**Work instructions**
Edit the listing from its start up to and including the line with "(916, 127).", replacing "Identify the location of" with "Find the position of" and changing nothing else. Leave the pictures out of your answer.

┌─ Exercise input

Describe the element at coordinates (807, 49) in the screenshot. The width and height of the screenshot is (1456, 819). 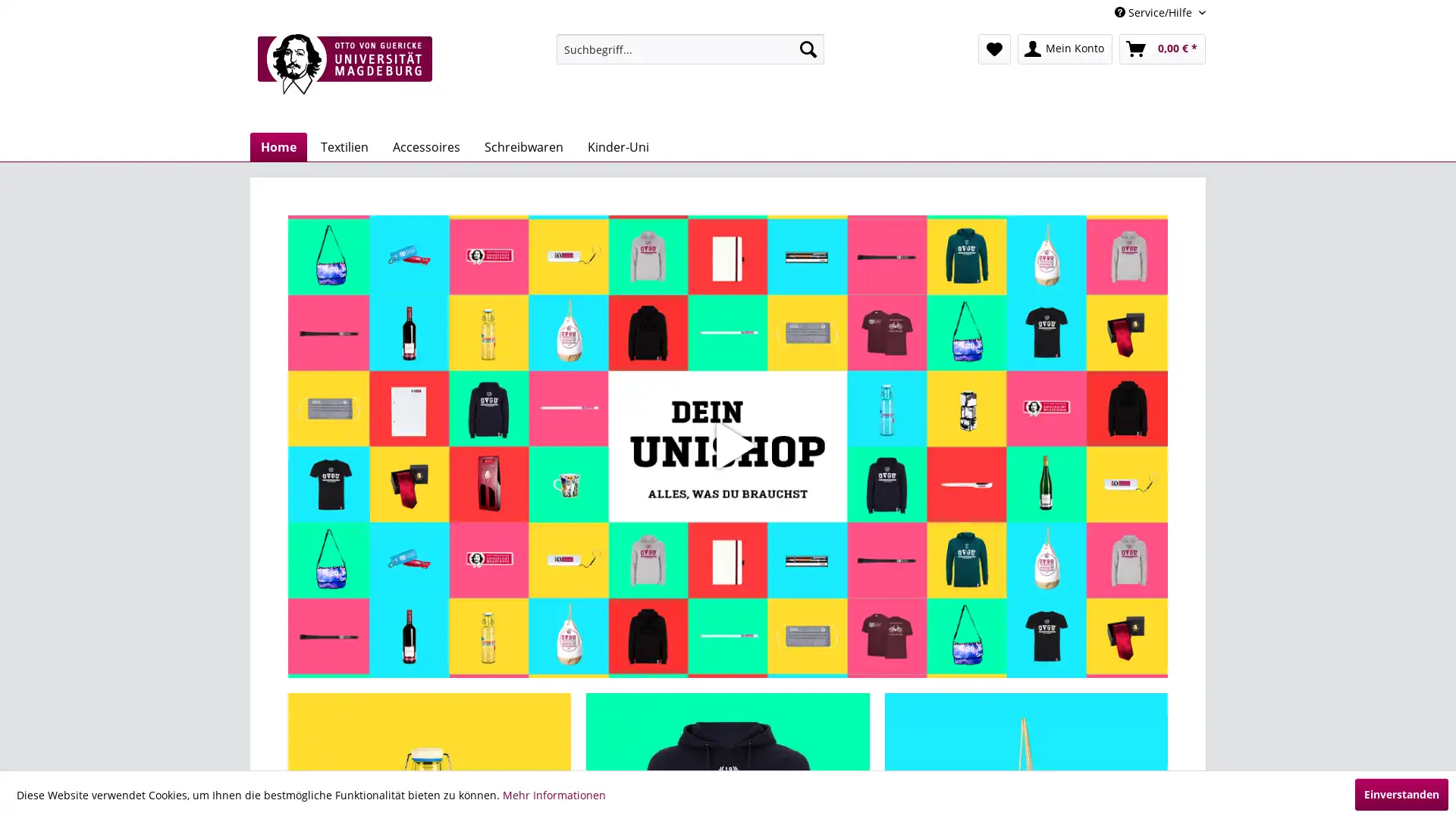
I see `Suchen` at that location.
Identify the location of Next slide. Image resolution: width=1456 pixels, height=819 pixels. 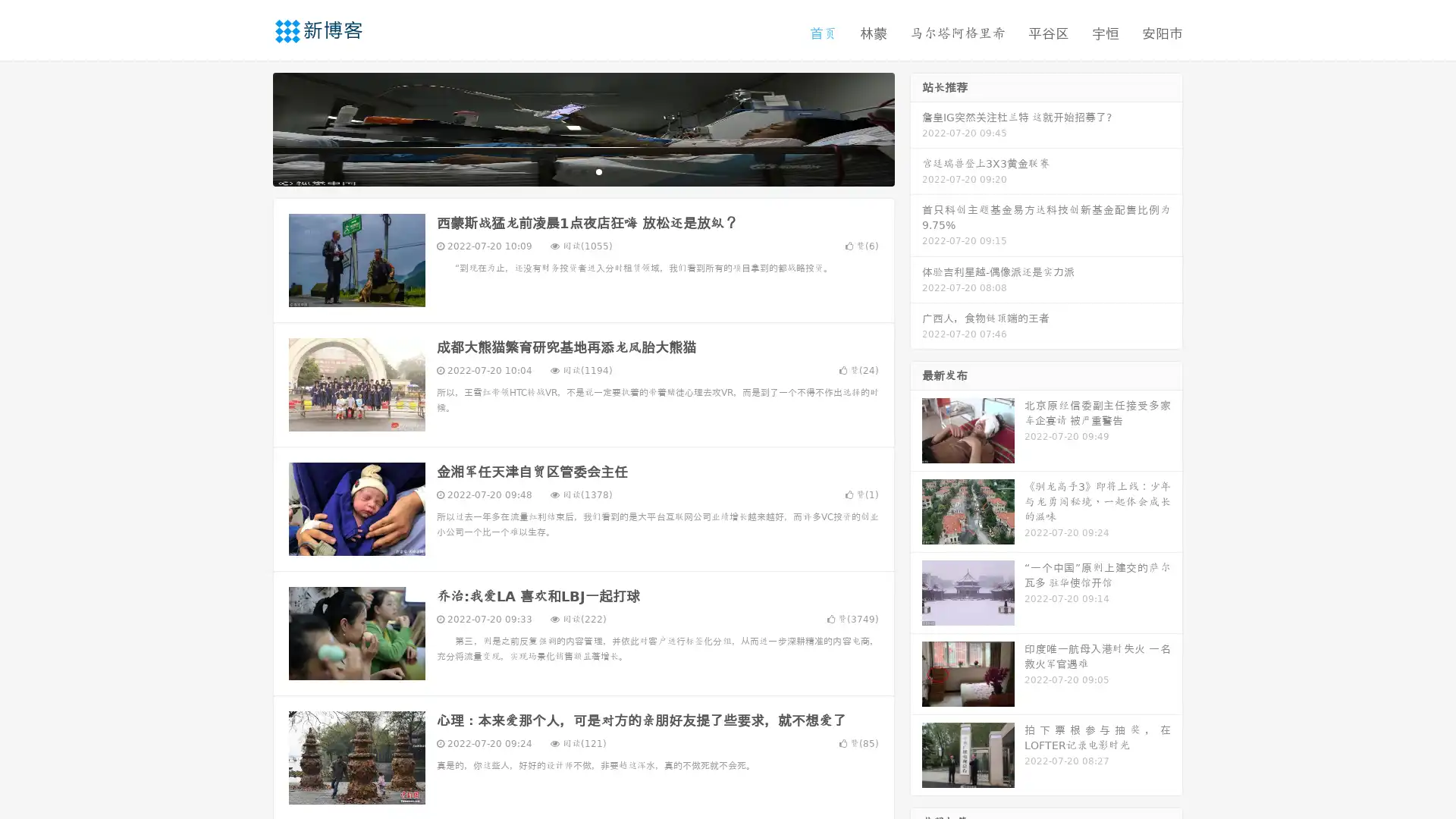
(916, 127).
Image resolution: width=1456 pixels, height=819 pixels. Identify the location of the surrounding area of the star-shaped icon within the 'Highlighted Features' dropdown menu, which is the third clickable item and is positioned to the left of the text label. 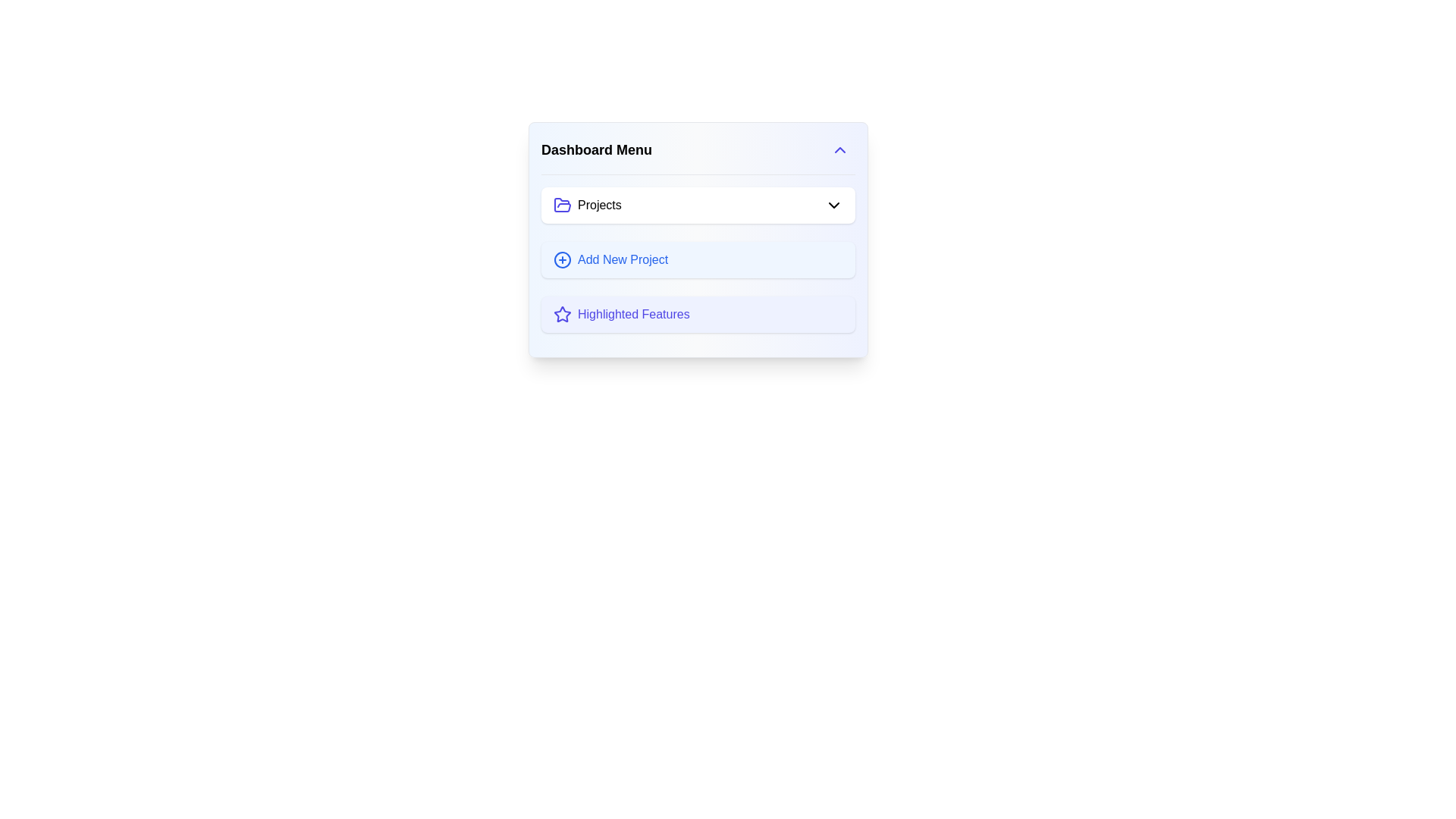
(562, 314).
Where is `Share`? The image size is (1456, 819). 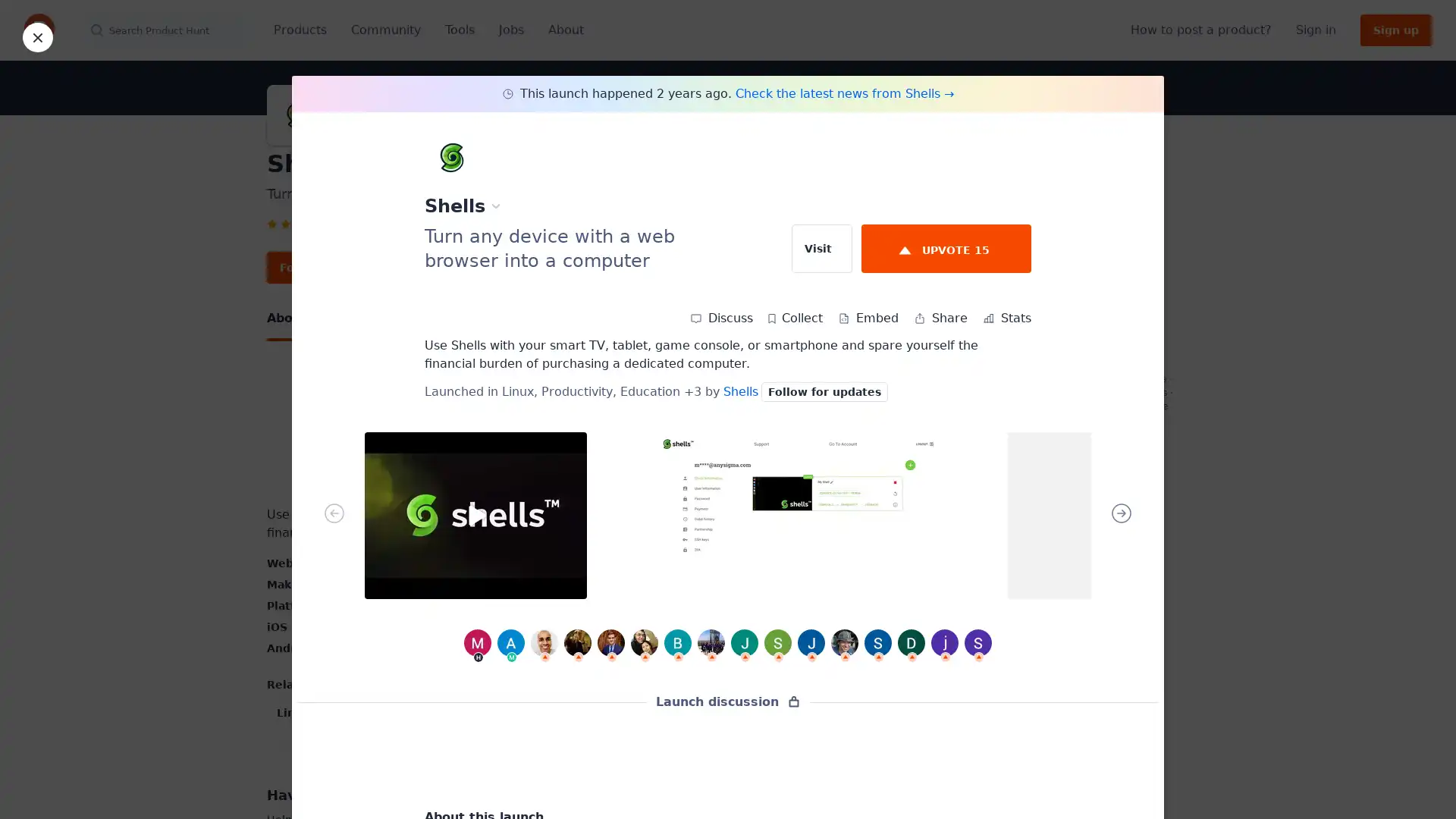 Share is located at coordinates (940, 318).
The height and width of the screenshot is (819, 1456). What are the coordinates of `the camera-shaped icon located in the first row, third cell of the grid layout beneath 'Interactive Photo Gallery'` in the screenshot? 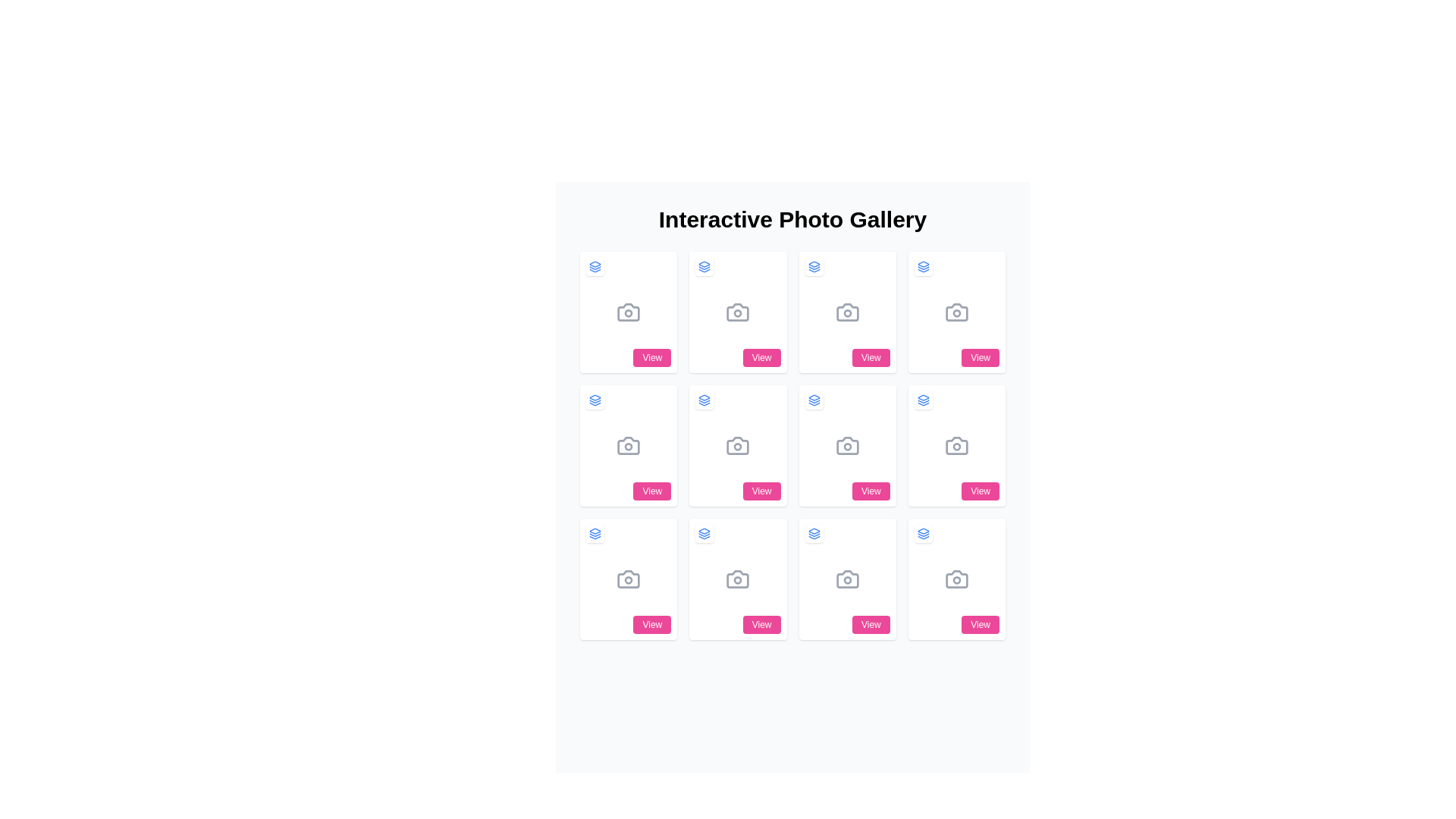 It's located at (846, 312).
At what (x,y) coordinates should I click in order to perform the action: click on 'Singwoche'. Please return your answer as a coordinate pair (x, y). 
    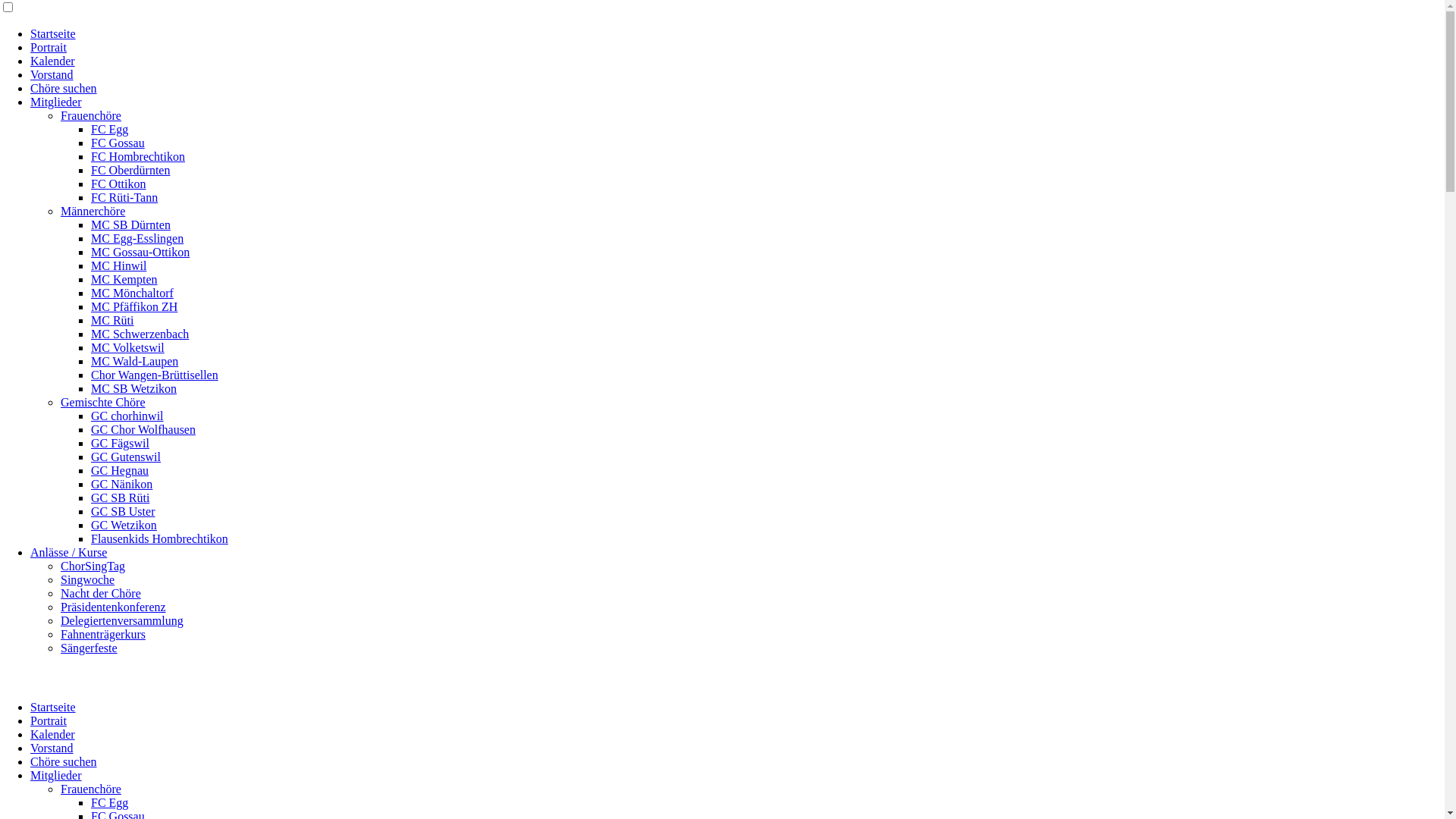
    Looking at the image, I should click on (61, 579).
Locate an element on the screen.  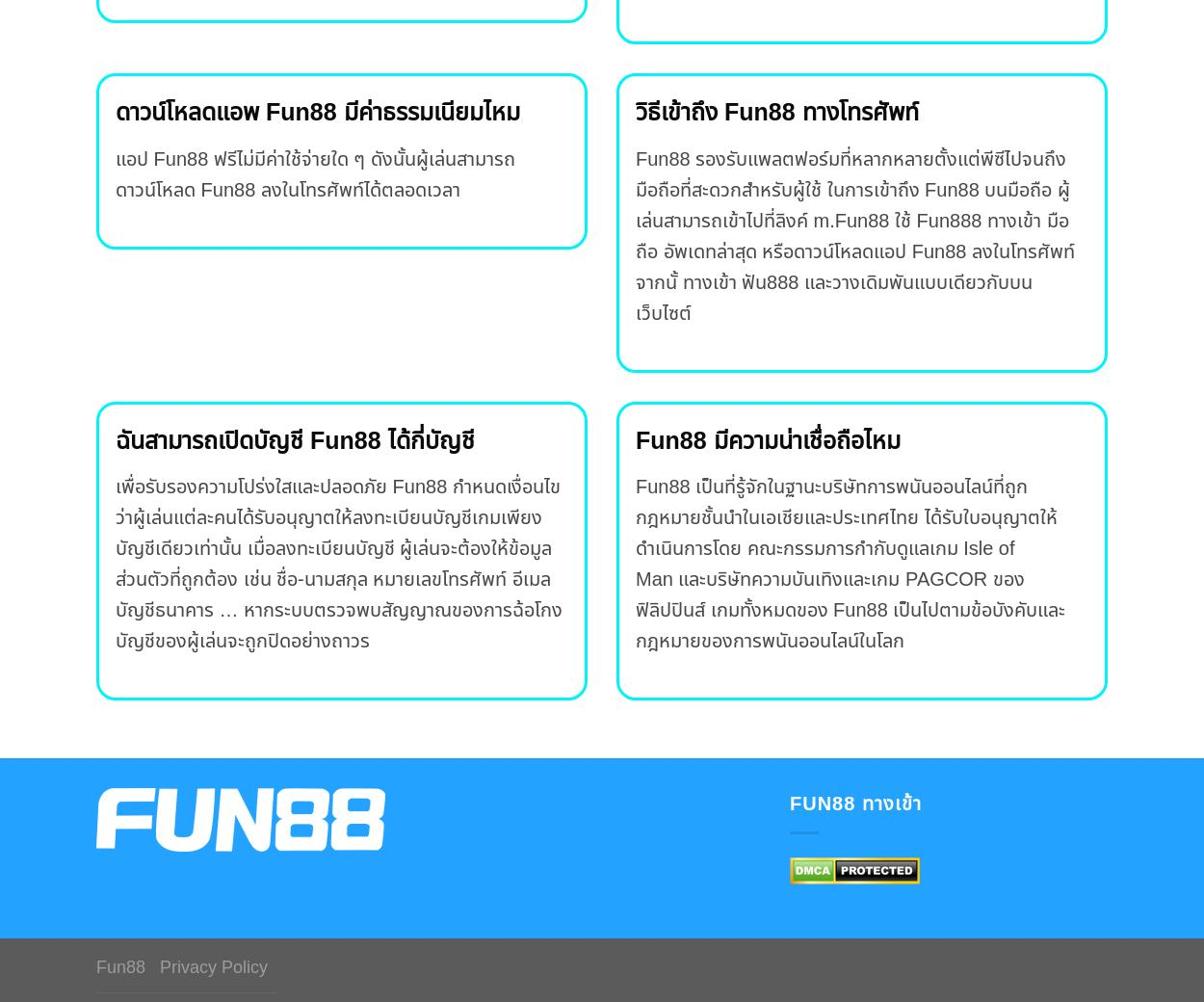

└─

**Full solution**
Describe the element at coordinates (807, 49) in the screenshot. The width and height of the screenshot is (1456, 819). 
I see `Suchen` at that location.
Find the position of Next slide. Image resolution: width=1456 pixels, height=819 pixels. 
(916, 127).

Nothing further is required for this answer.